[PATCH] D121899: [LoopVectorize] Optimise away the icmp when tail-folding for some low trip counts
David Sherwood via Phabricator via llvm-commits
llvm-commits at lists.llvm.org
Fri May 20 07:10:40 PDT 2022
david-arm added inline comments.
================
Comment at: llvm/lib/Transforms/Vectorize/VPlan.cpp:750-760
+ uint64_t TCVal = 0;
+ if (auto *TC2 = dyn_cast<ConstantInt>(TC))

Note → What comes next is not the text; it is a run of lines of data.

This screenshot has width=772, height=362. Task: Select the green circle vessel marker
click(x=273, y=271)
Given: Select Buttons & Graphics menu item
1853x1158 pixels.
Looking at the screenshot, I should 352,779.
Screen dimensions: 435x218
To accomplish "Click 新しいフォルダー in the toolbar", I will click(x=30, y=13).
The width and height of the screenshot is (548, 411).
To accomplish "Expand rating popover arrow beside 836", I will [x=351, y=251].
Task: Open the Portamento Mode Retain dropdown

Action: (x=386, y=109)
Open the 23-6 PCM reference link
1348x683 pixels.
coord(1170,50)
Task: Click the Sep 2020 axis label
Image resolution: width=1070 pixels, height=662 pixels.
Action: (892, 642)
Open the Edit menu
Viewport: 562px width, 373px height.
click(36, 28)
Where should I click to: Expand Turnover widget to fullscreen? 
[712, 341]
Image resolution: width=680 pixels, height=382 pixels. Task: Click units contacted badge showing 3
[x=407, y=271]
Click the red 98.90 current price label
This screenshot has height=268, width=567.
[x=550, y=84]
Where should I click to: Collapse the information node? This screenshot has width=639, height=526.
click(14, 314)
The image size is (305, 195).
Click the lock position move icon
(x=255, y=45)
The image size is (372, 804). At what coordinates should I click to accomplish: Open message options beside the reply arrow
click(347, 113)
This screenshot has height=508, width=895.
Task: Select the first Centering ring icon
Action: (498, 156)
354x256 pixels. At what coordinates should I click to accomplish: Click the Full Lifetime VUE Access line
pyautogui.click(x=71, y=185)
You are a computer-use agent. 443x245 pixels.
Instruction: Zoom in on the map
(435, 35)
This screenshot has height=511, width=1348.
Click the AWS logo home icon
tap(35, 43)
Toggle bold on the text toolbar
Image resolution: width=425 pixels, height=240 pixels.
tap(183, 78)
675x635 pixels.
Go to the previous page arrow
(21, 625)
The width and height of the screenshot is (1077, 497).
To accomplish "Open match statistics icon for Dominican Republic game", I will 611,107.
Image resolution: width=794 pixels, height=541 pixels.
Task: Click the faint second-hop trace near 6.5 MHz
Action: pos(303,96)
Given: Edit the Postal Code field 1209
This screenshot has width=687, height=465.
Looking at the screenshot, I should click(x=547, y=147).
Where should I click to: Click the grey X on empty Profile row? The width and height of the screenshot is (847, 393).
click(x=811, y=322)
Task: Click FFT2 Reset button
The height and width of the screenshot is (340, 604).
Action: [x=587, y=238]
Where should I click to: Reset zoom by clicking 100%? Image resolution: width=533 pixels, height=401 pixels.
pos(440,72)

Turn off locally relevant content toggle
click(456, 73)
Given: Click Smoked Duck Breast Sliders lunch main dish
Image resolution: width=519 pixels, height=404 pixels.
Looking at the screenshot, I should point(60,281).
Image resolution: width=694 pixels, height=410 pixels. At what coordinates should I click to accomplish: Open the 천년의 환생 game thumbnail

+ TCVal = TC2->getZExtValue();
+
+ Value *Cond;
+ // When we know there will only be one vector iteration there is no need to
+ // create the comparison, since we already know the answer.
----------------
fhahn wrote:
> david-arm wrote:
> > fhahn wrote:
> > > sdesmalen wrote:
> > > > david-arm wrote:
> > > > > sdesmalen wrote:
> > > > > > nit: How about
> > > > > >
> > > > > > Value *ConstCmp = nullptr;
> > > > > > if (auto *C = dyn_cast<ConstantInt>(TC))
> > > > > > if (C->getZExtValue() <= State.UF * State.VF.getKnownMinValue())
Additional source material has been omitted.